シャイで自信なさげな少年が、のちのプロ野球選手に
選手を指導していて喜びを感じることは何かと聞かれれば、「成長していくプロセスを見守り続けること」だと思っています。高校生というのは子どもから大人に変わっていく時期で、肉体面、メンタル面、技術面といずれも大きく成長していくときと言っても過言ではありません。
私の教え子のなかで、高校時代に最も成長したなと今振り返っても思うのは、85年春に入学してきた芝草宇宙(後に日本ハム、ソフトバンクなど。現・帝京長岡監督)でした。彼とは入学前からお父さんと一緒に三者で会っていたのですが、当時は人の目を見て話すこともできず、どこか自信なさげな表情をしていたのが印象的でした。
私は彼と話したときに、「この子は一人っ子だな」と直感的にピンときました。一人っ子の場合、どうしてもお父さん、お母さんから甘やかされて育ってきてしまう。結果、わがままになってしまい、何をしても叱られない。「人の目を見て話す」ことができずに咎(とが)められるような経験も、皆無であることが多いのです。
私ははっきりと彼のお父さんに、「申し訳ないですが、ウチでは難しいですよ」とお伝えしました。当時の帝京は私が監督に就任した当初と比べ、比較的いい選手が集まり出していました。負けん気の強い、勝気な子も多く、兄弟喧嘩で人間的に揉まれていない芝草の場合、いざ入部したとしても相当苦労するのではないかと危惧していたのです。
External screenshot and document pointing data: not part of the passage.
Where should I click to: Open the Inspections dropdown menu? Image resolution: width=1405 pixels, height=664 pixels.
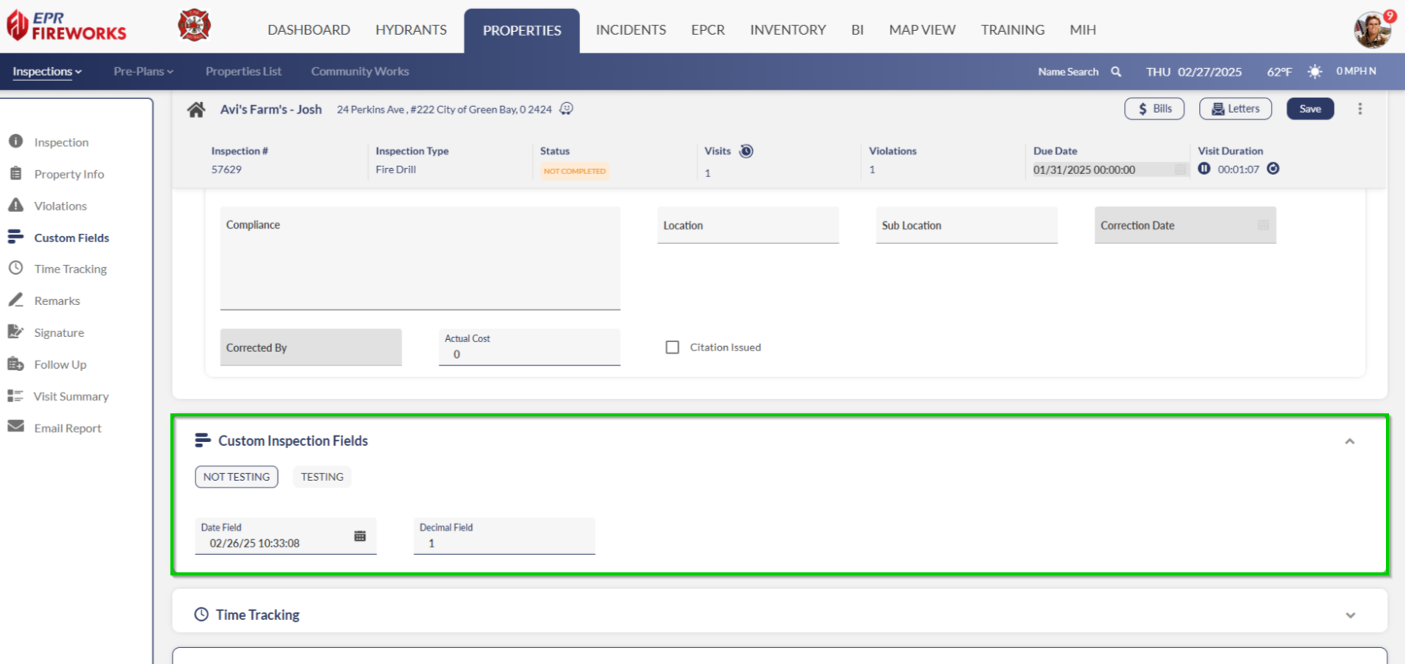pos(47,72)
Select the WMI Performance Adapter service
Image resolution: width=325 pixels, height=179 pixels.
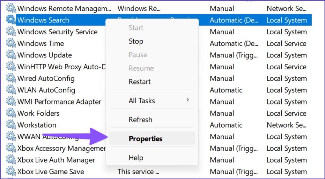[x=59, y=102]
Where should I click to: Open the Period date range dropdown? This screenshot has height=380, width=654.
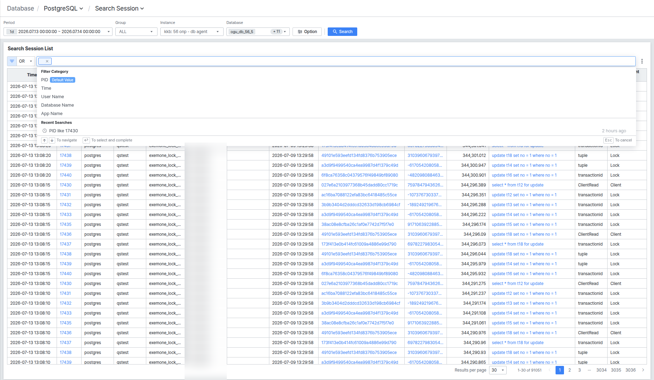(x=58, y=32)
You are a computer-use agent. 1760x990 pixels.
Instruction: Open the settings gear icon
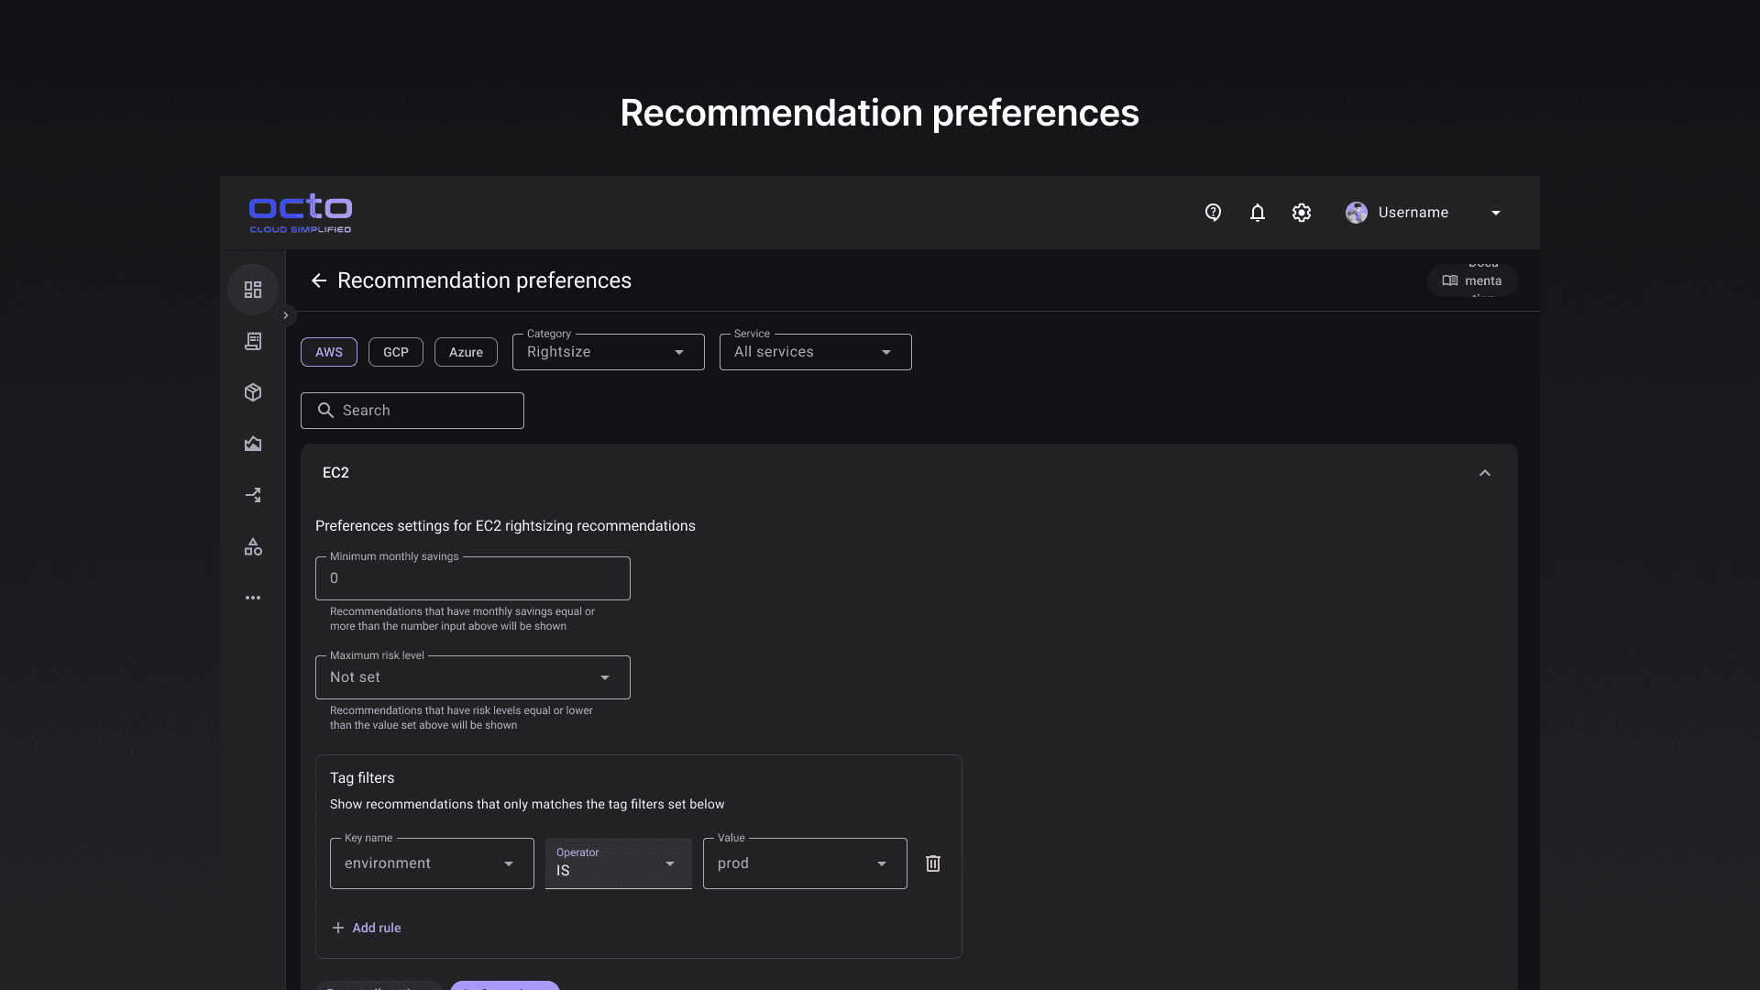tap(1302, 213)
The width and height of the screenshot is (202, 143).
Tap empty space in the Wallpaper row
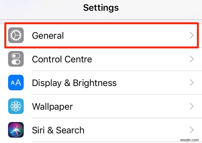(x=134, y=106)
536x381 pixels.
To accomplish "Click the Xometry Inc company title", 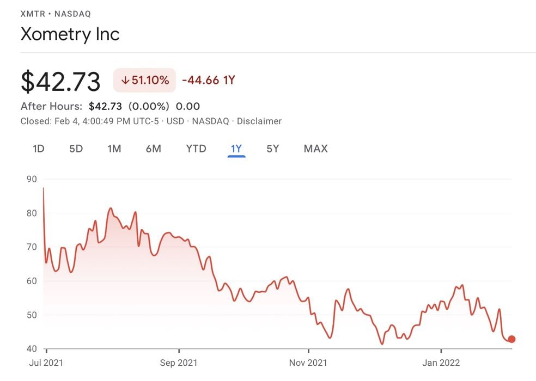I will click(x=70, y=34).
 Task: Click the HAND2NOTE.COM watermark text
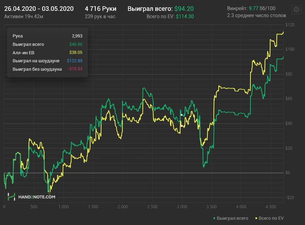click(37, 197)
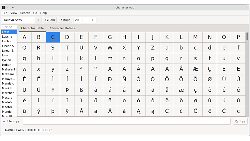This screenshot has height=141, width=250.
Task: Open the DejaVu Sans font dropdown
Action: 38,20
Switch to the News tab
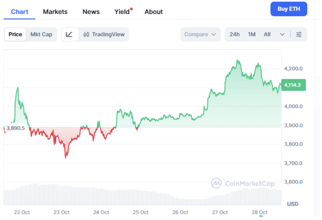 click(91, 12)
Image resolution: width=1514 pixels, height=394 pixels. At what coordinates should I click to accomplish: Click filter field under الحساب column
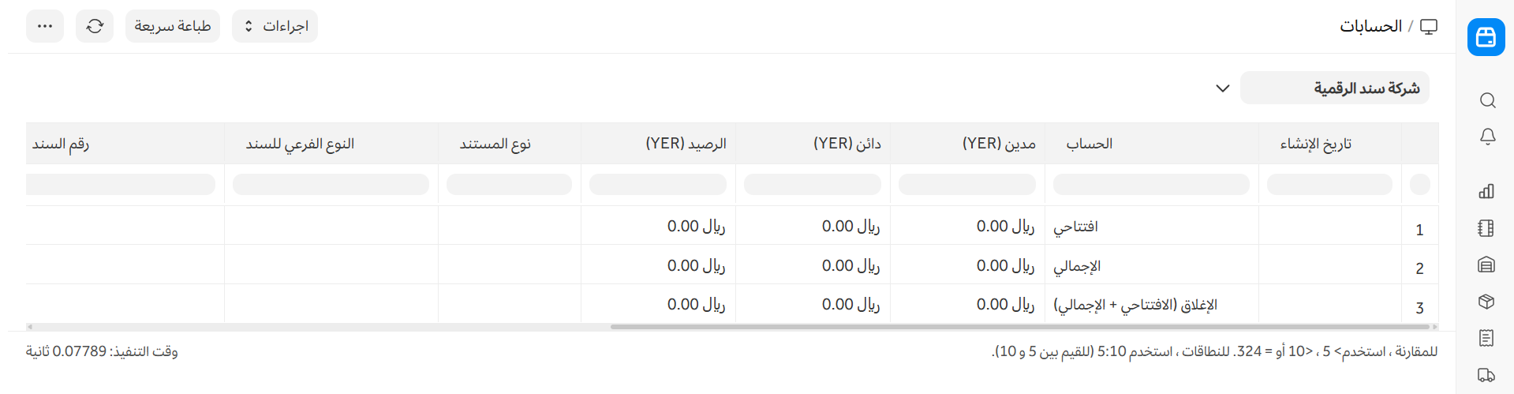[1151, 185]
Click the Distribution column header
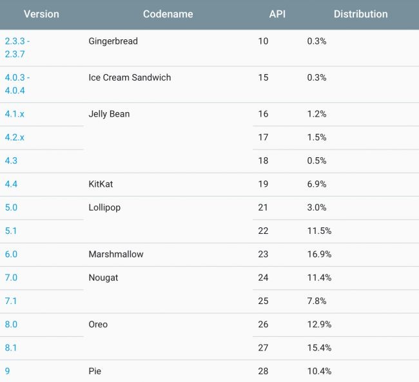Screen dimensions: 419x382 (360, 14)
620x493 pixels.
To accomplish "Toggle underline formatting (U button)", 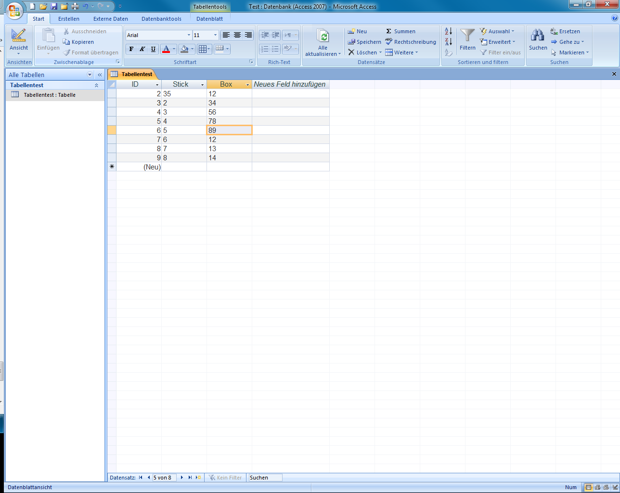I will (154, 49).
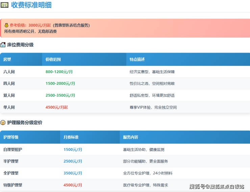
Task: Click the money icon beside 收费标准明细 title
Action: (5, 5)
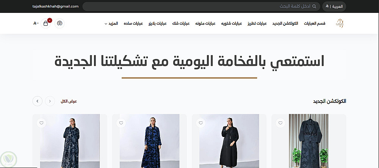Click the store logo in header
The width and height of the screenshot is (379, 168).
coord(340,23)
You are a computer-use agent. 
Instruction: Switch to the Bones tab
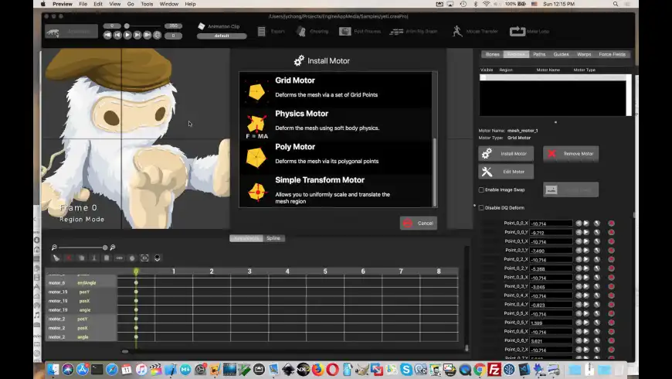492,54
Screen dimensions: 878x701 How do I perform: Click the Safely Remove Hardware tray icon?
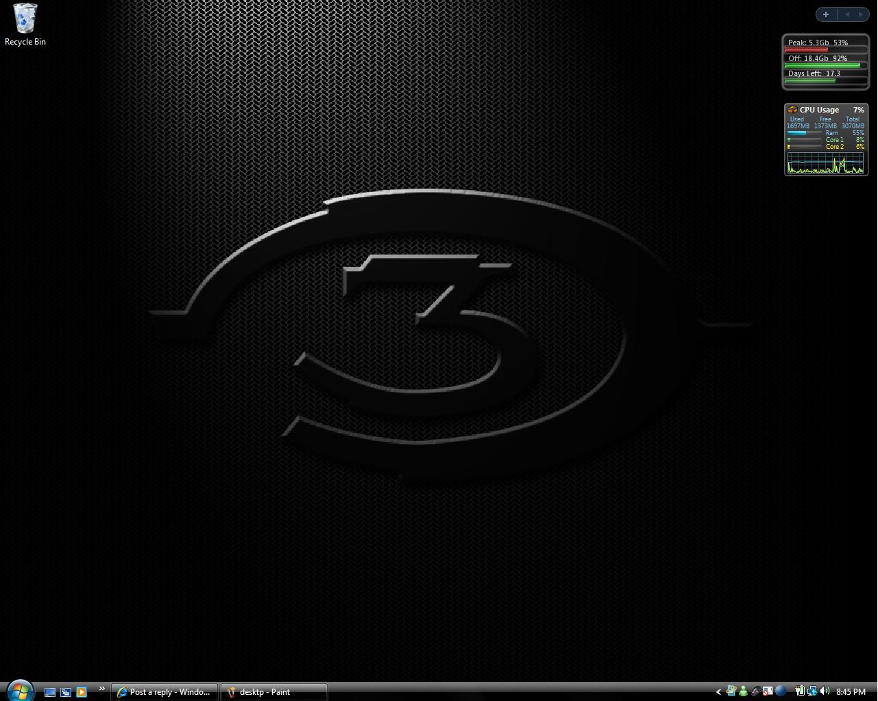pyautogui.click(x=755, y=691)
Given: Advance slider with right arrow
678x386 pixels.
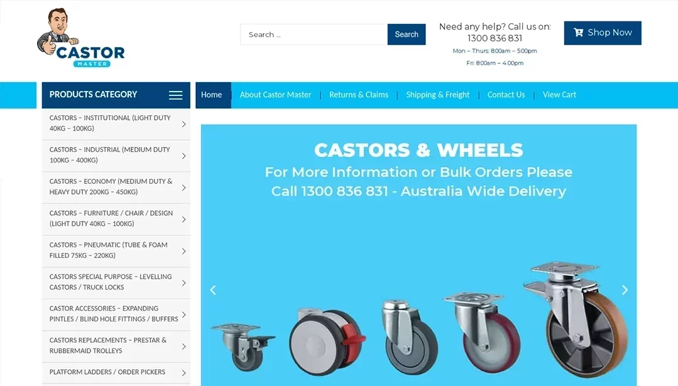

ところが、彼のお父さんは、「親元からではなく、祖父母を学校近くに住まわせて、そこから通わせます」と言うではありませんか。そこまで言うのなら、ということで彼は入学してきたのですが、たしかに彼の投げるボールの質はいい。うまく鍛えれば見どころのある投手かもしれない――。そんな期待を抱かせた一方、体の線が細く、普段から食事をあまり多く摂ろうとしないのです。
「コーラをがぶ飲み」「ご飯1膳」のみ…の“超”偏食
あるとき、彼のおばあさんに「家で食事をきちんと食べていますか?」と聞くと、「実は帰宅するとコーラをがぶ飲みして、ご飯はお茶碗1杯分しか食べないんです」と言うのです。せっかくの素質のある選手なのに、このままでは試合になるとどこかでスタミナ切れを起こしてしまう。そう危惧した私は、芝草に「食トレ」、つまり、食事を通して馬力のある肉体作りをしようと思い立ったのです。